(Exercise details):
Output the data below exactly.

(Extracted material):
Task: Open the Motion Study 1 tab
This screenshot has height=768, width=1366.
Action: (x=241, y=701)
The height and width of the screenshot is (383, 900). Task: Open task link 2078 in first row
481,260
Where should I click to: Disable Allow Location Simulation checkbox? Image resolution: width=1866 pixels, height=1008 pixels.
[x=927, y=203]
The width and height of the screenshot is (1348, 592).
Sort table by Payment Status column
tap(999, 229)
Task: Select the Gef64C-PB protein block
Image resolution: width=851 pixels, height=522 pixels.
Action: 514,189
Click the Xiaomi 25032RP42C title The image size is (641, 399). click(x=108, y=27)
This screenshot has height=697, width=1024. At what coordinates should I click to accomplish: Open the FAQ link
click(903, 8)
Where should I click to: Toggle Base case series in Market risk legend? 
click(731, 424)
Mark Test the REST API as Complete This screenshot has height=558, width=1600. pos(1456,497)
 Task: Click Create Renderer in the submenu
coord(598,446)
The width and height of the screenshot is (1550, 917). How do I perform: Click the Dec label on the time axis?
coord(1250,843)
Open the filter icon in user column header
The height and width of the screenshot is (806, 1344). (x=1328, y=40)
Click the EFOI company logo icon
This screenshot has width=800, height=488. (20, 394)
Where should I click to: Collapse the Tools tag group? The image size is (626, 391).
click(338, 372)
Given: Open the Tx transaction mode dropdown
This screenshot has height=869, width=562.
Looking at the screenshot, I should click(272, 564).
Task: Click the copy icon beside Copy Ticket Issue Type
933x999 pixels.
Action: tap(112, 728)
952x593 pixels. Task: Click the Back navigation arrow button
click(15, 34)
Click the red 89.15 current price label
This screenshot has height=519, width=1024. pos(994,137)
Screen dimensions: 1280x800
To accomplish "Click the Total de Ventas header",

(Task result):
Task: Open the Motion Study 1 tab
This screenshot has height=768, width=1366.
Action: (x=241, y=701)
The height and width of the screenshot is (383, 900). Task: Open task link 2078 in first row
481,260
Where should I click to: Disable Allow Location Simulation checkbox? Image resolution: width=1866 pixels, height=1008 pixels.
[x=927, y=203]
The width and height of the screenshot is (1348, 592).
Sort table by Payment Status column
tap(999, 229)
Task: Select the Gef64C-PB protein block
Image resolution: width=851 pixels, height=522 pixels.
Action: 514,189
Click the Xiaomi 25032RP42C title The image size is (641, 399). click(x=108, y=27)
This screenshot has height=697, width=1024. At what coordinates should I click to accomplish: Open the FAQ link
click(903, 8)
Where should I click to: Toggle Base case series in Market risk legend? 
click(731, 424)
Mark Test the REST API as Complete This screenshot has height=558, width=1600. pos(1456,497)
 Task: Click Create Renderer in the submenu
coord(598,446)
The width and height of the screenshot is (1550, 917). How do I perform: Click the Dec label on the time axis?
coord(1250,843)
Open the filter icon in user column header
The height and width of the screenshot is (806, 1344). (x=1328, y=40)
Click the EFOI company logo icon
This screenshot has width=800, height=488. (20, 394)
Where should I click to: Collapse the Tools tag group? The image size is (626, 391).
click(338, 372)
Given: Open the Tx transaction mode dropdown
This screenshot has height=869, width=562.
Looking at the screenshot, I should click(272, 564).
Task: Click the copy icon beside Copy Ticket Issue Type
933x999 pixels.
Action: tap(112, 728)
952x593 pixels. Task: Click the Back navigation arrow button
click(15, 34)
Click the red 89.15 current price label
This screenshot has height=519, width=1024. pos(994,137)
Screen dimensions: 1280x800
To accomplish "Click the Total de Ventas header",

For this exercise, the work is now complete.